[wzslider autoplay=”true”]Street Alifakovac is located on the eastern area of the old city. The old name of this street was Mali Alifakovac and Veliki Alifakovac, since this street was connected with an area called Alifakovac.
Alifakovac Street is located on the left bank of Miljacka River. It starts from Seher-Cehajin Bridge next to the City Hall, then leads to the east through the eponymous settlement Alifakovac, then beneath turbe where it meets with Podcarina Street. Part of the city through which the street leads is known as Alifakovac, and includes several of the local streets with considerable history and tourist value. Following folk etymology, the name came from Ali Ufak, the legendary scholar and shaykh from the earlier history of Sarajevo, who was traditionally buried in the cemetery of Alifakovac.
It consists of Mali and Veliki Alifakovac, and when you come to the top of the street, you are welcomed by a large stone paved plateau, around which is located a cemetery which intersected roads leading to multiple sides: towards Babica garden, Kozja Cuprija, Ciljegovici, Magoda-Megara, Mali and Veliki Alifakovac. At the center of the cemetery, on its most prominent point, there are two small stone open turbe on stilts, and around them are scattered white tombstones in all directions. The whole picture is completed by an old fountain.

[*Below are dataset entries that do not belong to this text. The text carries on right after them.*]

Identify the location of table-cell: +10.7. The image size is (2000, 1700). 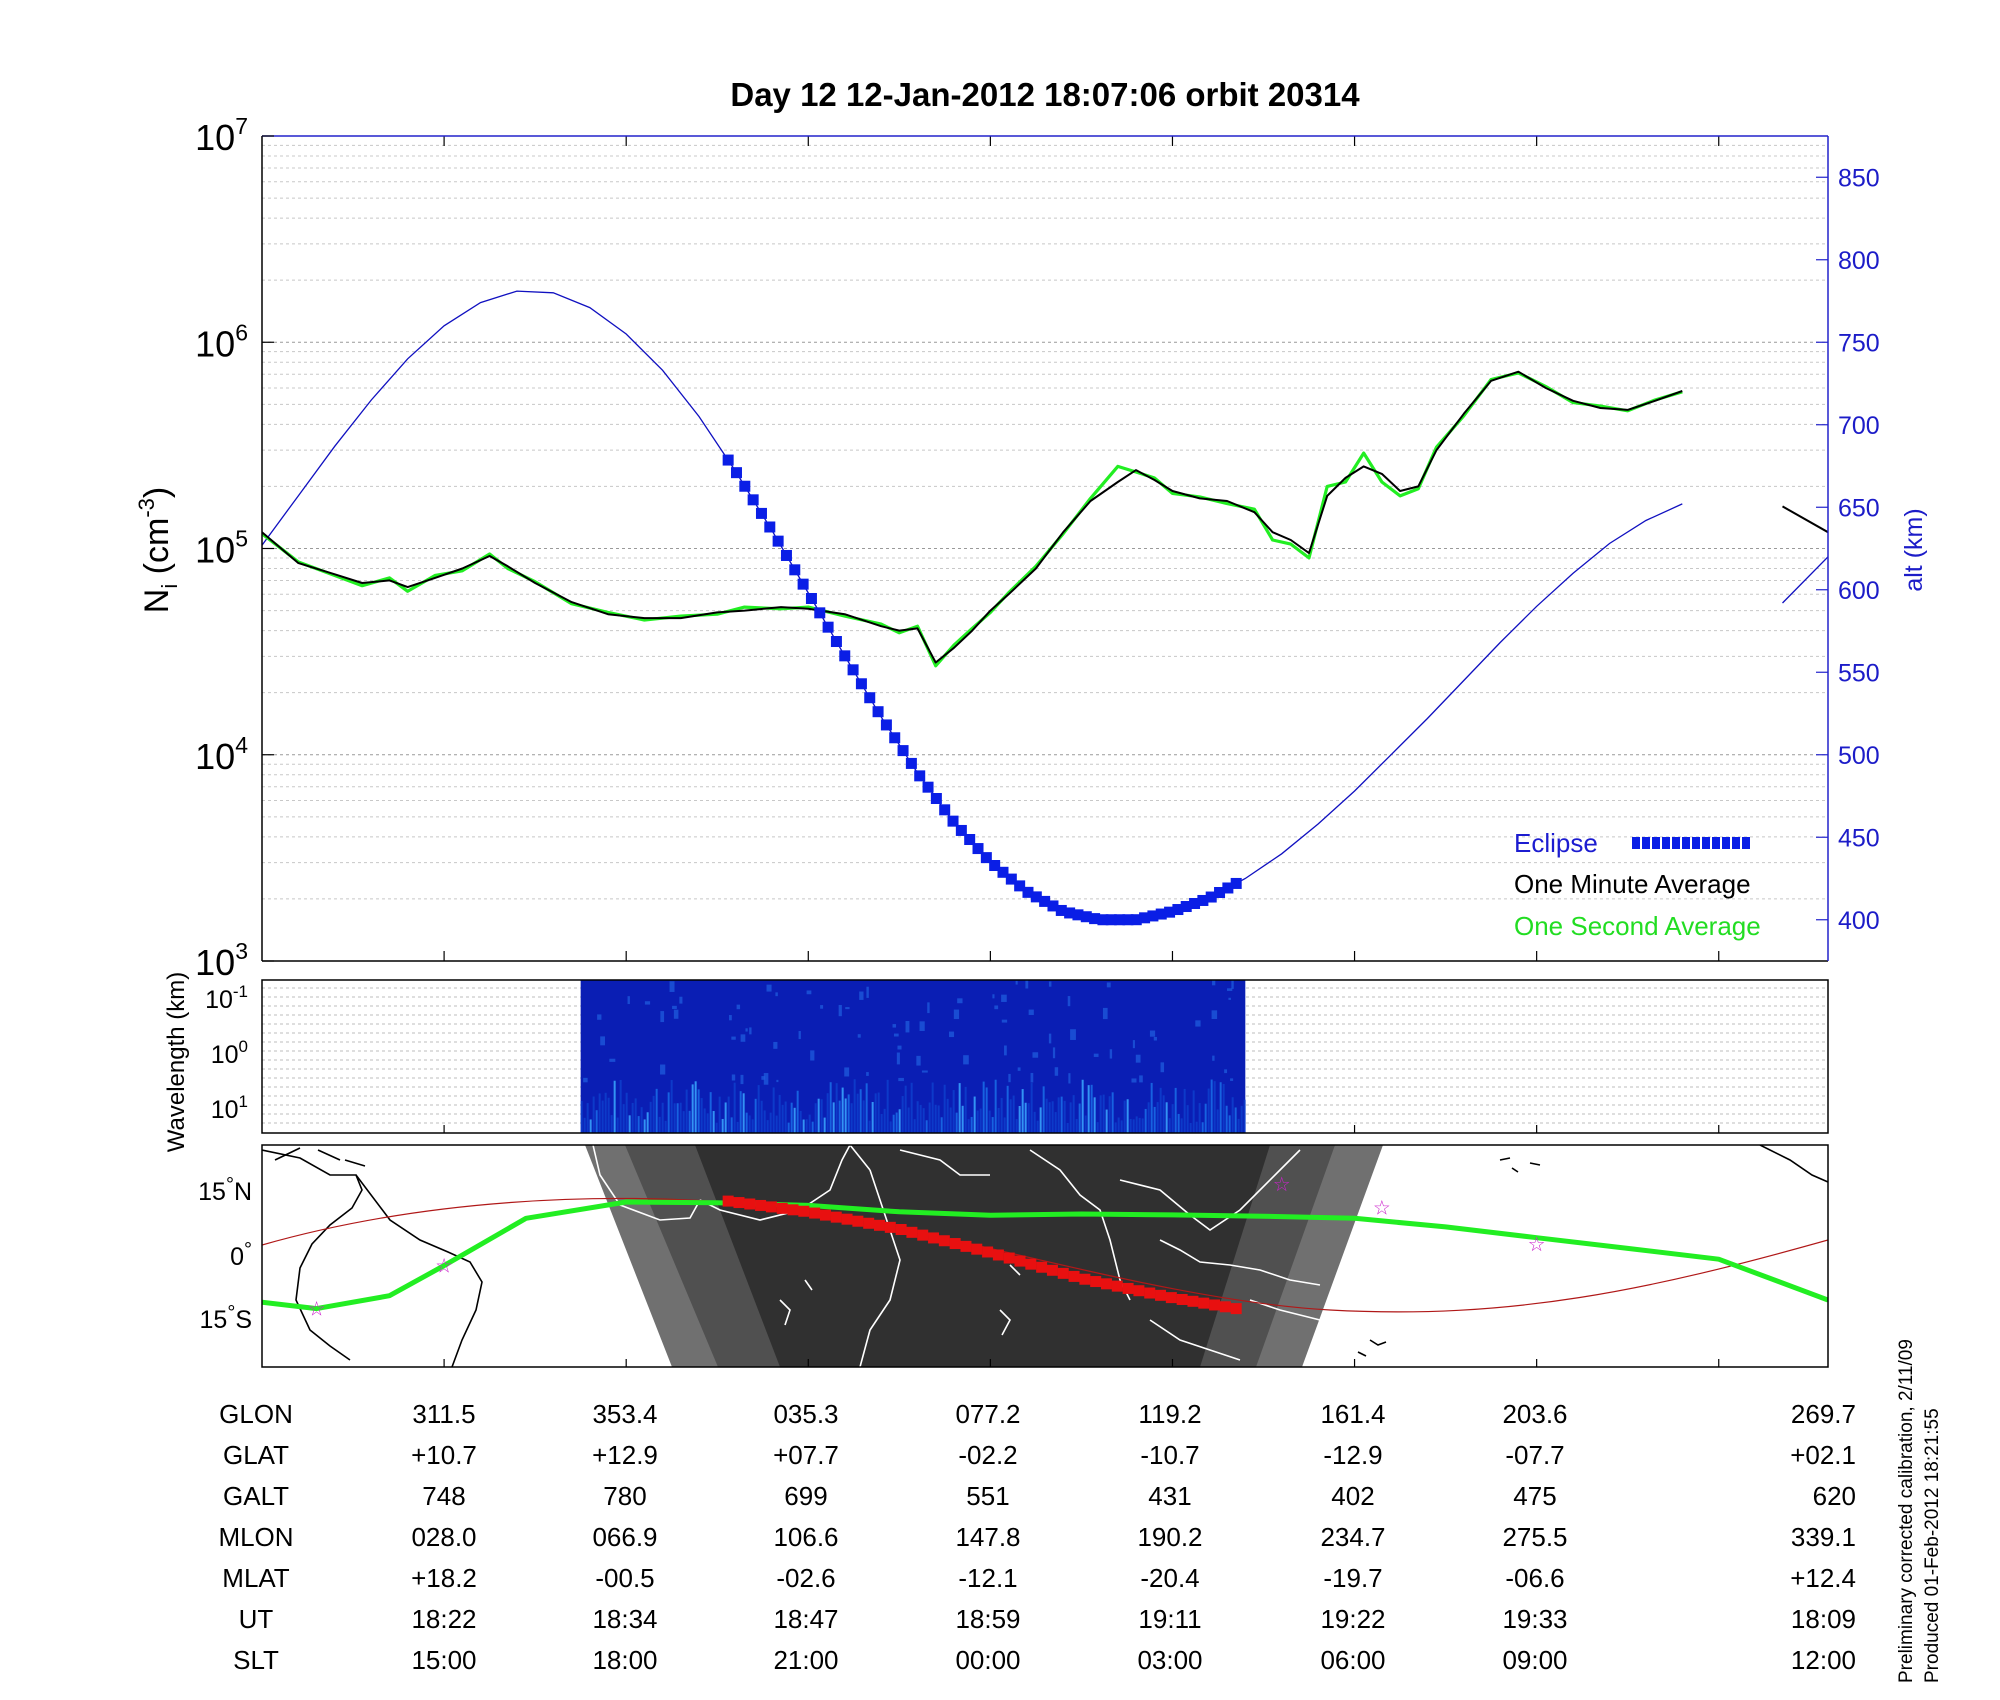
(444, 1455).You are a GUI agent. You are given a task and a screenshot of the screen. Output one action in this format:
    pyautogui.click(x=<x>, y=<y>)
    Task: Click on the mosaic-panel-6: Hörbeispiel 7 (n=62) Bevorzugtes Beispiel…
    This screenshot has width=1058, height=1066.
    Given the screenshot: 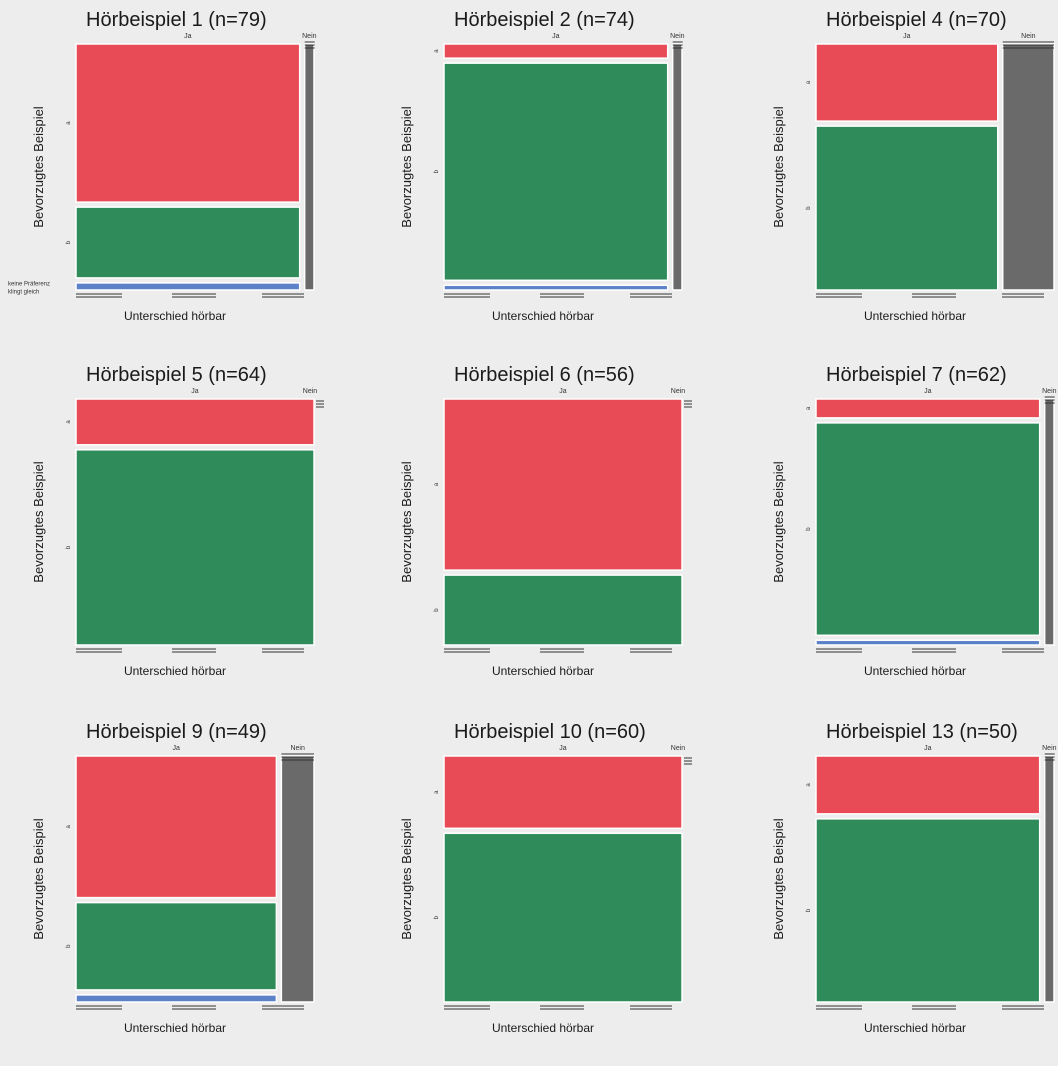 What is the action you would take?
    pyautogui.click(x=899, y=532)
     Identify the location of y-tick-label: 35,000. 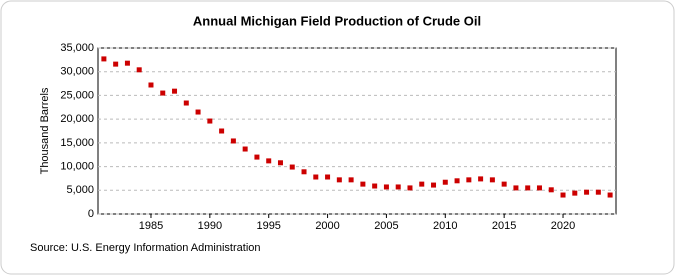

The oldest known name of this street was Carina. This name was registered in the first plan of the city back in 1882, and it was given long time ago because somewhere on the road with a similar name, goods were getting clear of customs which, from the East side, were brought on the Sarajevo market.
After 1996, it got its old name back, Veliki Alifakovac, as it is still called like that.
At the end of the street there are two, for this part of the city, significant buildings – Inat kuca (House of Spite) and Hadzijska or, as it is also called, Vekil-Harac mosque.
Inat House was once on the other side of Miljacka, where is located the City Hall now, but, due to the construction of the City Hall, it got moved to the other side, where it is now. Today it is a restaurant, and an interesting inscription can be seen on it: “I was once on that side, but I crossed over here out of spite.”